From the line containing "Click the 高级检索 advanced search button" onward, every line of the entries is to be set down exactly, the last line included.

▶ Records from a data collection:
____________________
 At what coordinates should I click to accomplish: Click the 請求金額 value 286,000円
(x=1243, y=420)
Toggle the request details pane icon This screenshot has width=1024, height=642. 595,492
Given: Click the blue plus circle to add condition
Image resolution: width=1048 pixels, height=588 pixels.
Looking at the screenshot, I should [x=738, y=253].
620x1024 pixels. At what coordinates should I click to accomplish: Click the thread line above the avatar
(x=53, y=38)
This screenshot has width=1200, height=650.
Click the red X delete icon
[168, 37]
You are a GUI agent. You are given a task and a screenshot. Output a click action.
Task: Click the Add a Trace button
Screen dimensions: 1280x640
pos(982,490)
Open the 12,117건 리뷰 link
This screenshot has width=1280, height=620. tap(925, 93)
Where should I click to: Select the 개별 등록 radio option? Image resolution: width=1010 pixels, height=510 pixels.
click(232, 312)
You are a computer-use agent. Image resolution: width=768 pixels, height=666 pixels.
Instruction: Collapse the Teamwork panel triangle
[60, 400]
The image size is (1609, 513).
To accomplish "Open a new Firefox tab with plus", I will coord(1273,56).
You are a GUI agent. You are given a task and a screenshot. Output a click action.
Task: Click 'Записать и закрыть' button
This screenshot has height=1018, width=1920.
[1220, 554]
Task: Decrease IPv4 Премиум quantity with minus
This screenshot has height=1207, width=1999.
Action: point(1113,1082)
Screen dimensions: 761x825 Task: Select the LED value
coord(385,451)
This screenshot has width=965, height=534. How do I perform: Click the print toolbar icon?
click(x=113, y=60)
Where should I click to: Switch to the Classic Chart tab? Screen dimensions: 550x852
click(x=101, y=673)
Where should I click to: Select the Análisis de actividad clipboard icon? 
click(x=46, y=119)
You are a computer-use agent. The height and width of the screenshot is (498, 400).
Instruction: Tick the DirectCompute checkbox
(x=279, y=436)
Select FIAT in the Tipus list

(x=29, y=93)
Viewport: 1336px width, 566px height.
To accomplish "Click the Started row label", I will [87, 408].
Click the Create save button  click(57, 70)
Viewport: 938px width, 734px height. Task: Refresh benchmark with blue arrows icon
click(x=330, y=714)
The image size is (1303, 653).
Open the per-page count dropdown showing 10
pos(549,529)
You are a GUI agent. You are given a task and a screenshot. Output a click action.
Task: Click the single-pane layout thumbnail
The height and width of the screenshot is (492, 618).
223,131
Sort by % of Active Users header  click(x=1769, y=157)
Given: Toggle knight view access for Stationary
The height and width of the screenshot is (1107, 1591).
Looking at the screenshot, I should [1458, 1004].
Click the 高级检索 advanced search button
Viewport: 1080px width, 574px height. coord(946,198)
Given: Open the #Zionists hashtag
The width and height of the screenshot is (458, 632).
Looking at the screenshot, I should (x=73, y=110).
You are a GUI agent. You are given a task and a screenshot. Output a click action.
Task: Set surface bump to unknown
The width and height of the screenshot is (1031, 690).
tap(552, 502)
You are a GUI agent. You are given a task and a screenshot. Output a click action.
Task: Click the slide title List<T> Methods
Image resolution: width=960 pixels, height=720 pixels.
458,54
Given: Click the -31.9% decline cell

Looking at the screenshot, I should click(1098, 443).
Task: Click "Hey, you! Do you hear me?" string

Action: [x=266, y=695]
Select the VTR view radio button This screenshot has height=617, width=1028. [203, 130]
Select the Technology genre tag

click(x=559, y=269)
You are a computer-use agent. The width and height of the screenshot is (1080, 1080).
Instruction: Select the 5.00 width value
____________________
▶ Exercise solution:
Click the 高级检索 advanced search button
Viewport: 1080px width, 574px height. coord(946,198)
Given: Open the #Zionists hashtag
The width and height of the screenshot is (458, 632).
Looking at the screenshot, I should (x=73, y=110).
You are a GUI agent. You are given a task and a screenshot. Output a click action.
Task: Set surface bump to unknown
The width and height of the screenshot is (1031, 690).
tap(552, 502)
You are a GUI agent. You are given a task and a screenshot. Output a click action.
Task: Click the slide title List<T> Methods
Image resolution: width=960 pixels, height=720 pixels.
458,54
Given: Click the -31.9% decline cell

Looking at the screenshot, I should click(1098, 443).
Task: Click "Hey, you! Do you hear me?" string

Action: [x=266, y=695]
Select the VTR view radio button This screenshot has height=617, width=1028. [203, 130]
Select the Technology genre tag

click(x=559, y=269)
You are a computer-use agent. The width and height of the screenshot is (1080, 1080).
Instruction: Select the 5.00 width value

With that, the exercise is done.